KUCHING: YTL Power International Bhd’s (YTLP) proposed acquisition of Hyflux’s Tuaspring 396MW CCGT power plant could bump up the company’s power capacity share in Singapore to 19.6 per cent from 15.6 per cent, currently, analysts observed.
On Bursa Malaysia, YTLP announced its proposed acquisition of the power plant and associated assets of Tuaspring Pte Ltd by YTL Powerseraya Pte Ltd, a wholly owned subsidiary of YTLP. The proposed acquisition entails acquiring Tuaspring for a total purchase consideration of S$331.45 million or circa RM1.004 billion.
The acquisition involves the plant and its associated assets as well as a land lease of the site with a 20-year remaining term. The purchase will be settled by S$230 million (RM697 million) cash, S$101.5 million (RM308 million) via shares and loan notes amounting to a 7.5 per cent stake in the post-acquisition entity in YTL Utilities (which is the holding company of Power Seraya). The 7.5 per cent stake comes with a put option exercisable within three years enabling the seller of the assets (Maybank) to require YTLP to repurchase the 7.5 per cent stake at S$40 million (RM121 million). The Tuaspring acquisition is conditional upon approval of the EMA (Energy Market Authority) and PUB (Public Utilities Board of Singapore) and is expected to be finalised by end-2Q20.
“Singapore power has been dragged by overcapacity since 2015, but the purchase triggers a much needed consolidation in the sector.

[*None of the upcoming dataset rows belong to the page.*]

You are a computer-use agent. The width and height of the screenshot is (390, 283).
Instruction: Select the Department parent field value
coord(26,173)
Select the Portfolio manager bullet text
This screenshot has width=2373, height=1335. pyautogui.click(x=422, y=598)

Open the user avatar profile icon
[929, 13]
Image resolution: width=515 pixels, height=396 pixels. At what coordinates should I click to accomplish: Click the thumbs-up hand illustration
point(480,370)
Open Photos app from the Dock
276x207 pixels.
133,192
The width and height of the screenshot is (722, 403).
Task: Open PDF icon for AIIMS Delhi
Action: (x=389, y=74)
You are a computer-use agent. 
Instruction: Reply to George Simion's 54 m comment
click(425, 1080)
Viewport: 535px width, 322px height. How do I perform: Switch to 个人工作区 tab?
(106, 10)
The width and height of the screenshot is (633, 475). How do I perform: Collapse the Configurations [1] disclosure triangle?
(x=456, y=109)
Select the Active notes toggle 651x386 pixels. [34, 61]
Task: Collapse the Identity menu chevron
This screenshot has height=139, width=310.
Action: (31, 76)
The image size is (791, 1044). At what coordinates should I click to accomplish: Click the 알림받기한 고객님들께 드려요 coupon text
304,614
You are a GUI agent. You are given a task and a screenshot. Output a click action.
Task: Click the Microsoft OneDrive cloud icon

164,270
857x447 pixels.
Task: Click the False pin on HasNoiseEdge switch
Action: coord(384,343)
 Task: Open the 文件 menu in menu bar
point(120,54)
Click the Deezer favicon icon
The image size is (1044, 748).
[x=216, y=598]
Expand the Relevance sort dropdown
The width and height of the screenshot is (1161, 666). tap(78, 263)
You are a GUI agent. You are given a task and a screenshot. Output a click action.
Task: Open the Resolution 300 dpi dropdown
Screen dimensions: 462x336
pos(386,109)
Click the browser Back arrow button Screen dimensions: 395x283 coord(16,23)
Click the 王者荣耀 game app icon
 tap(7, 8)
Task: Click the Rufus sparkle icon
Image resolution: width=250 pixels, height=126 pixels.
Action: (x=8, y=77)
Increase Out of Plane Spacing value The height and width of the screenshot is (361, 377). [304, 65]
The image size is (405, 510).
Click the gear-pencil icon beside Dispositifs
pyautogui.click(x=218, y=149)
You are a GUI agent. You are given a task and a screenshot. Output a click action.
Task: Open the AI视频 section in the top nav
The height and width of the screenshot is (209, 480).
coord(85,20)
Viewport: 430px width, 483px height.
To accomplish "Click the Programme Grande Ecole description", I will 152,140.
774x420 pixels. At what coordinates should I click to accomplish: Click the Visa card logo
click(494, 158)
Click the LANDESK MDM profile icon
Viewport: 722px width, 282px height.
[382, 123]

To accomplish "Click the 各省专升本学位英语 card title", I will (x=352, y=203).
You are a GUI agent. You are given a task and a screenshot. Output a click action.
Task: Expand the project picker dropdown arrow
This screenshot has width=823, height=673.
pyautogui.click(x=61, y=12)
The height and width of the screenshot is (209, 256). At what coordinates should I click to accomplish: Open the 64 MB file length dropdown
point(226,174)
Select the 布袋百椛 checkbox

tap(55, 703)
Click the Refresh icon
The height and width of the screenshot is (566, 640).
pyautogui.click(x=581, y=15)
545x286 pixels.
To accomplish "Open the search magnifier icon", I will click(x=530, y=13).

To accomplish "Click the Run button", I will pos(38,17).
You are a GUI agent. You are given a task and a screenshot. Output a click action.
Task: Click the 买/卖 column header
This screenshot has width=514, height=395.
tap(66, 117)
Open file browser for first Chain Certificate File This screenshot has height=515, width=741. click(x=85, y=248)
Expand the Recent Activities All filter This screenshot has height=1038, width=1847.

Combined with Power Seraya (3100MW), YTLP would end up with a 19.6 per cent capacity share from 15.6 per cent currently, overtaking Senoko Energy as the second largest player (from third) in the Singapore generation sector,” the research team at MIDF Amanah Investment Bank Bhd (MIDF Research) pointed out.
Furthermore, it highlighted at RM1 billion consideration, the acquisition values the Tuaspring power plant at just RM2.5 million per MW which is considerably cheap relative to estimated replacement cost of RM3 million to RM4 million per MW for a typical CCGT plant.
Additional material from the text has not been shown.